• Assigned task
Please transcribe, word for word, the line containing "Contact Us (1562, 89)" and every line after it through the end of the records below, and nothing else.

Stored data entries
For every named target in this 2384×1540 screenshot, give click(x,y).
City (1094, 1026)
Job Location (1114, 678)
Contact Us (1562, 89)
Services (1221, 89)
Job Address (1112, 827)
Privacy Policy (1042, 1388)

• Reply
Contact Us (1562, 89)
Services (1221, 89)
Job Address (1112, 827)
Privacy Policy (1042, 1388)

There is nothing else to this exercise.